But why, once the average consumer is made plainly aware their movements are being pervasively tracked so that businesses which they might have nothing to do with can benefit, well, why should people agree to being stalked wherever they go?
That will come down to the individual apps, says Walle — apps that may currently be harvesting location from their users as the trade-off for offering a free restaurant guide app or navigation app, for example. Though he does believe there will be some supplier shrinkage as a direct result of GDPR biting.
“If they want to collect location data they have to find a reason and a legitimate interest to collect such data sources and have the reason to share it with third parties such as Unacast,” he says of app location data suppliers.

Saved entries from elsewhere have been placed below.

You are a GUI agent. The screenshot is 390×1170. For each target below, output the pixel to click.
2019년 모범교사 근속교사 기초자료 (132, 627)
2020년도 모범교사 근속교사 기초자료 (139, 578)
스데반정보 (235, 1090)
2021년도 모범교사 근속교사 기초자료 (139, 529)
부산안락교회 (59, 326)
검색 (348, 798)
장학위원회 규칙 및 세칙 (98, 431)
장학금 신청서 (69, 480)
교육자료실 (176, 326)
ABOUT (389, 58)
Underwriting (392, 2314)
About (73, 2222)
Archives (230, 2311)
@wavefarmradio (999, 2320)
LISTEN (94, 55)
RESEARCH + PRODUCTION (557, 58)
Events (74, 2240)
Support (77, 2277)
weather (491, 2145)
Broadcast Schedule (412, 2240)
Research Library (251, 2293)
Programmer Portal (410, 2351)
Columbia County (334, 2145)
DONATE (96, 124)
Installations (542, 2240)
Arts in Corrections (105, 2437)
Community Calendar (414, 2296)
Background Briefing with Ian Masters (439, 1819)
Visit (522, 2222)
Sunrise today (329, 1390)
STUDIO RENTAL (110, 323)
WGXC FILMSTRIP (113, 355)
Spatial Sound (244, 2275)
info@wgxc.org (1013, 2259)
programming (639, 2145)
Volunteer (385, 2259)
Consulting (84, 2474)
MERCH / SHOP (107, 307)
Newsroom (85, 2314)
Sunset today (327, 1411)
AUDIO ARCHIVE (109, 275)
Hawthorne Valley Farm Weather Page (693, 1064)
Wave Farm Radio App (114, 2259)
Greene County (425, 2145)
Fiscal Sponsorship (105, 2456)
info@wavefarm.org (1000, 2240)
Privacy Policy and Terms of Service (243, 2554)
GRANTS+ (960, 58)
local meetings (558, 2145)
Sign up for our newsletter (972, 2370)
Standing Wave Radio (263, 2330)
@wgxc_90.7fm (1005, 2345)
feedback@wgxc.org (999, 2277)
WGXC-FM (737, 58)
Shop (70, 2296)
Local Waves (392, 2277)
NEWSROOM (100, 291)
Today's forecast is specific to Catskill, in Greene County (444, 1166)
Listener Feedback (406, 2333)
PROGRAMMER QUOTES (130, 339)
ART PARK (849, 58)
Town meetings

“There’s no limitations in GDPR that will restrict the business or the ecosystem per se because location is such a vital piece in both understanding consumers and providing a better user experience. But what you will see, and this I am confident of, it will be way more challenging to collect location data — because you have to be up front, you have to be transparent with your users, which I think is very needed.”
“I believe that going forward we might see a bit less location data in the market but the data that is available will be of higher quality,” he adds. “I expect us to see smaller companies, apps, not taking privacy and data collection seriously will get wiped out because they can’t keep up with the standards that GDPR is enforcing.”
Discussing bringing on board a carrier, Sweden’s Telia, as a strategic investor in the Series B, Walle says the aim is not to use the telco as another data supplier but rather to work together on data accuracy via things like applying machine learning algorithms to derive better intelligence from the fragmented data-sets it needs to structure and contextualize.
In terms of its positioning, Walle says Unacast is aiming to be the middle layer — or “the pipe” — that connects a fragmented app ecosystem with any companies looking to provide an end service to users which could benefit from location intelligence. So he argues many other companies that are also seeking to provide location-powered services — Teralytics is one that springs to mind (and which is also working with carriers), or Nauta-backed Geoblink — could also be customers rather than direct competitors.
“We are the middle layer that provides all the data in a transparent and quality way,” he says. “This is what we are excited about — making sure we can empower other companies with this data.”
One competitive advantage Walle touts Unacast offering in the US vs other local employers is that it’s sought to carry over its cultural values by offering Norwegian-levels of welfare benefits to staff, via a “generous” health insurance, maternity and paternity package. Diversity in its hiring practices is also a priority, he says.